▶ **AIM OF THE TASK**
Transcribe exactly, please, the line bearing "Instruction: Close the" and all later lines through the end of the records, with the pictures left out.

▶ **PROVIDED INFORMATION**

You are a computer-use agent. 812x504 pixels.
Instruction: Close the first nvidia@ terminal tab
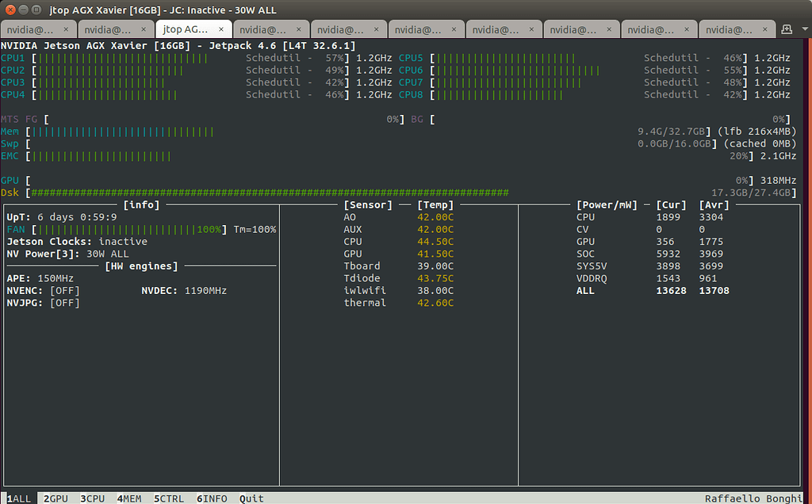pos(67,30)
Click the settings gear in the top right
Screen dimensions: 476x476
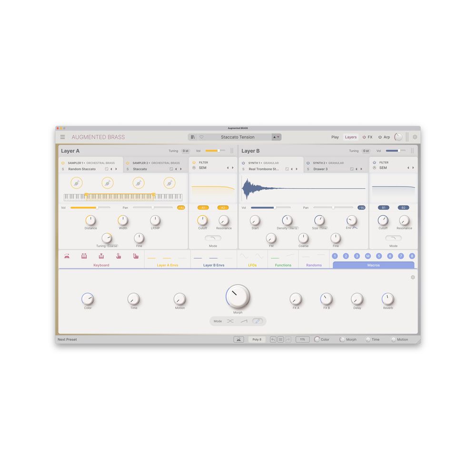415,137
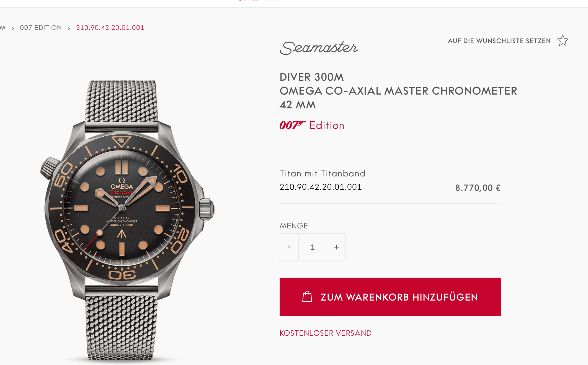Click AUF DIE WUNSCHLISTE SETZEN text
This screenshot has width=588, height=365.
click(499, 41)
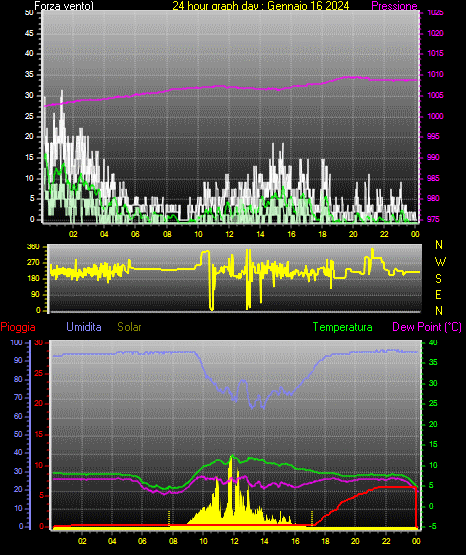Click the 18 hour tick on bottom chart
The width and height of the screenshot is (466, 555).
pos(325,541)
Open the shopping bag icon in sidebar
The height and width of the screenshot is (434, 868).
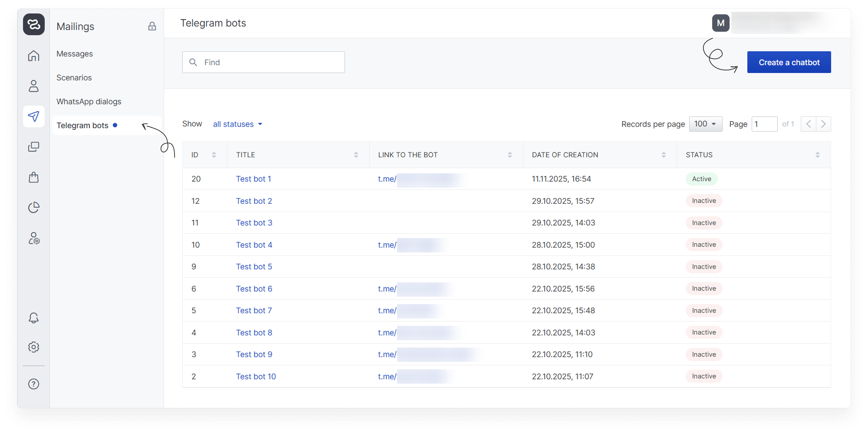[x=33, y=177]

▶ **OUTPUT BELOW**
Instruction: Close the first nvidia@ terminal tab
pos(67,30)
Click the settings gear in the top right
Screen dimensions: 476x476
415,137
Click AUF DIE WUNSCHLISTE SETZEN text
This screenshot has width=588, height=365.
click(499, 41)
Click the 18 hour tick on bottom chart
The width and height of the screenshot is (466, 555).
pos(325,541)
Open the shopping bag icon in sidebar
The height and width of the screenshot is (434, 868).
[x=33, y=177]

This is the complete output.